* [WHAT YOU HAVE TO DO] Filter this material down to the lines that hold "computer", copying each one.

:::::

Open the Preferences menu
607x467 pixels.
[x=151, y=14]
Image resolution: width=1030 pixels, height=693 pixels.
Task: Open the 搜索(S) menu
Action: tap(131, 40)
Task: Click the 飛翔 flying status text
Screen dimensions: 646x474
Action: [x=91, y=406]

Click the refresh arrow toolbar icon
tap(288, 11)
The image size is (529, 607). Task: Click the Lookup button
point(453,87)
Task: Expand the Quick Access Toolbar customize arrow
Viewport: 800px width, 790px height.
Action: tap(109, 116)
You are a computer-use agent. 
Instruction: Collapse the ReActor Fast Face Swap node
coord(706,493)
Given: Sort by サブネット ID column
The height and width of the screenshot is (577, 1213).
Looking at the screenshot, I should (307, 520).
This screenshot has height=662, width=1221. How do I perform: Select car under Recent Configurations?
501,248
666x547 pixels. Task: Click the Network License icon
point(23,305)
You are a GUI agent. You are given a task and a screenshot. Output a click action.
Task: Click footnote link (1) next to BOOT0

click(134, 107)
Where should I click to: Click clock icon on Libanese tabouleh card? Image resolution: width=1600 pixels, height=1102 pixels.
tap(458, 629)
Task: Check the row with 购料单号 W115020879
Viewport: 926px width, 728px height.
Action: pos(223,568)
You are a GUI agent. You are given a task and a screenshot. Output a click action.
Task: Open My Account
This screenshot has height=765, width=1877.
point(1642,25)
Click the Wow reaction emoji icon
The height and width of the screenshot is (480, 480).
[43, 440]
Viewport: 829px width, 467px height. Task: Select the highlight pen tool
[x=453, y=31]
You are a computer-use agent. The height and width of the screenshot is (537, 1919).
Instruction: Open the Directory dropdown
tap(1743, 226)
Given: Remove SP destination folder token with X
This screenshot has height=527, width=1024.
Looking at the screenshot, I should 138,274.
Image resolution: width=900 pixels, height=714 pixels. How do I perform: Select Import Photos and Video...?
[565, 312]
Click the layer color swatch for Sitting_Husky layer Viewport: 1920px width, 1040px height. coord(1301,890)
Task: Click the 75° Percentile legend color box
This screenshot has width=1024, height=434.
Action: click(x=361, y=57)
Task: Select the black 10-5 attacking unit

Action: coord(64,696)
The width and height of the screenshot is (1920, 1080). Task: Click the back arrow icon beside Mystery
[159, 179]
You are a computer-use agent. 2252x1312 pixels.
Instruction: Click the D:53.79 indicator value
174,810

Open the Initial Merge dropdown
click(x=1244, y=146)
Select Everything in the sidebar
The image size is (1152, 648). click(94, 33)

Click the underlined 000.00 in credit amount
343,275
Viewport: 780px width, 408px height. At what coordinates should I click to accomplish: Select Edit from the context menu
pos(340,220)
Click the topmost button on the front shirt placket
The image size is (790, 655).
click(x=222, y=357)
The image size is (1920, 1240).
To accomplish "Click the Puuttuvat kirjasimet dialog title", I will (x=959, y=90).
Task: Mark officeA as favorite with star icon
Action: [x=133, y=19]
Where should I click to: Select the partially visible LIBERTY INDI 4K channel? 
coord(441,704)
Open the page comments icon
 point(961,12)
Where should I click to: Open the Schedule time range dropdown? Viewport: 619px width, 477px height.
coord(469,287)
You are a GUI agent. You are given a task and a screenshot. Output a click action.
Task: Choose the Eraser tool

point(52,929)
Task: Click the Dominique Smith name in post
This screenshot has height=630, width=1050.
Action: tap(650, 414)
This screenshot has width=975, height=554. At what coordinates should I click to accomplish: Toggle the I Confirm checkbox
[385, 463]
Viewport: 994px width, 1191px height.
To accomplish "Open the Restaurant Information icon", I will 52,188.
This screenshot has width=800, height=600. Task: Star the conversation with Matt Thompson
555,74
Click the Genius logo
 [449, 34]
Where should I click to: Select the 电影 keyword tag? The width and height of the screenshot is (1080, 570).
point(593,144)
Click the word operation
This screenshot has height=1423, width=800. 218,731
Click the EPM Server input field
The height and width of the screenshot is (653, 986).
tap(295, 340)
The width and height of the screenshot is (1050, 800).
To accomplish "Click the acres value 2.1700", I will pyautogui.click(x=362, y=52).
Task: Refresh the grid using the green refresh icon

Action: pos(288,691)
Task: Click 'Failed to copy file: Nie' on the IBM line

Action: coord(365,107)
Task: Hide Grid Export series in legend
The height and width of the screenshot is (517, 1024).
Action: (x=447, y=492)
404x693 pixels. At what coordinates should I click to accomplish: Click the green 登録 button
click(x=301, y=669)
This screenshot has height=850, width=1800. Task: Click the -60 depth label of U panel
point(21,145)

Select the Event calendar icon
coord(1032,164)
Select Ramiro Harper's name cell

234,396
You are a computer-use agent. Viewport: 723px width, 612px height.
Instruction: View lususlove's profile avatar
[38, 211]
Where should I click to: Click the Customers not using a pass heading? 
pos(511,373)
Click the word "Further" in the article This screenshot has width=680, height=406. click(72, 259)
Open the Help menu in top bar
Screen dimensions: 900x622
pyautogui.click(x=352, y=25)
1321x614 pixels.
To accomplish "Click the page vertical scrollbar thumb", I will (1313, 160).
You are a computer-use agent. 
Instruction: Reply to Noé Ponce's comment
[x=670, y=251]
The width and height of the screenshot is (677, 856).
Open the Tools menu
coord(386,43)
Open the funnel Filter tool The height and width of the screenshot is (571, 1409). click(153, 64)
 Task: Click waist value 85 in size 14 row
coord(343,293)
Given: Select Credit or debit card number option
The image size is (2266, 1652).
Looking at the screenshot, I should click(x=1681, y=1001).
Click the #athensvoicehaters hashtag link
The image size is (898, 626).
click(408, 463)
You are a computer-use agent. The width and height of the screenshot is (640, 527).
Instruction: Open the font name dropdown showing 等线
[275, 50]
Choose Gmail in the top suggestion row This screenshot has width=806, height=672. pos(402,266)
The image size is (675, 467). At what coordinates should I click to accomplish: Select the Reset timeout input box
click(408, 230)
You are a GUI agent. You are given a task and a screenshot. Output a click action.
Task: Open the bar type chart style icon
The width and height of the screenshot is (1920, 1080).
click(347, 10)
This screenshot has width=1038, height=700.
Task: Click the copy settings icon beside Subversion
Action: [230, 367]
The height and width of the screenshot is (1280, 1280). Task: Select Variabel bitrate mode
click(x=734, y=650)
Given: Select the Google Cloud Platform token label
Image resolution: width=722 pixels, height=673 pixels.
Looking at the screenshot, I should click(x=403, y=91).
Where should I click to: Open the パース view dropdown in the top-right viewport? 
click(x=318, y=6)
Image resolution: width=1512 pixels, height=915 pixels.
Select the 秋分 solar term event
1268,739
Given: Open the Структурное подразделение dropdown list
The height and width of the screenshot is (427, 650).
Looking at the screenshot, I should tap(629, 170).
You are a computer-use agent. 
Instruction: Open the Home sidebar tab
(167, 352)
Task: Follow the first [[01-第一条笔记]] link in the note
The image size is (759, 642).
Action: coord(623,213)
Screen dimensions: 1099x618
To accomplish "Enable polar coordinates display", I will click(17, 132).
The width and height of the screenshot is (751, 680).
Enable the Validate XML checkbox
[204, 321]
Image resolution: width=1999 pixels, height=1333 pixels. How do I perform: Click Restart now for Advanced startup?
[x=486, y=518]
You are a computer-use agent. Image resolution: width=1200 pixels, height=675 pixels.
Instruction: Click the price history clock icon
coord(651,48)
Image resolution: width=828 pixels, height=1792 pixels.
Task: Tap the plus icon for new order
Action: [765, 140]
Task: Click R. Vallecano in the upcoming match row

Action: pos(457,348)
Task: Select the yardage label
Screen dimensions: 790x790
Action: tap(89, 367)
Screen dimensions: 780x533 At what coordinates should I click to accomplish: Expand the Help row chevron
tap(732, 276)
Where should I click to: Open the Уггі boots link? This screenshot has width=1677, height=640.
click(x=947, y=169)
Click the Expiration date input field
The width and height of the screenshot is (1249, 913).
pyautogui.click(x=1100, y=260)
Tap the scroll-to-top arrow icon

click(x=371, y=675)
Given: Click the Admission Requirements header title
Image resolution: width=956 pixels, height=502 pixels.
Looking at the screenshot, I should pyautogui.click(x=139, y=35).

:::::

* [TASK RESPONSE]
You are a computer-use agent. 
You are a computer-use agent. The height and width of the screenshot is (537, 1919).
You are a computer-use agent. 2252x1312 pixels.
You are a computer-use agent. Viewport: 723px width, 612px height.
You are a computer-use agent. 
You are a computer-use agent. The width and height of the screenshot is (640, 527).
You are a computer-use agent. 
You are a computer-use agent. Image resolution: width=1200 pixels, height=675 pixels.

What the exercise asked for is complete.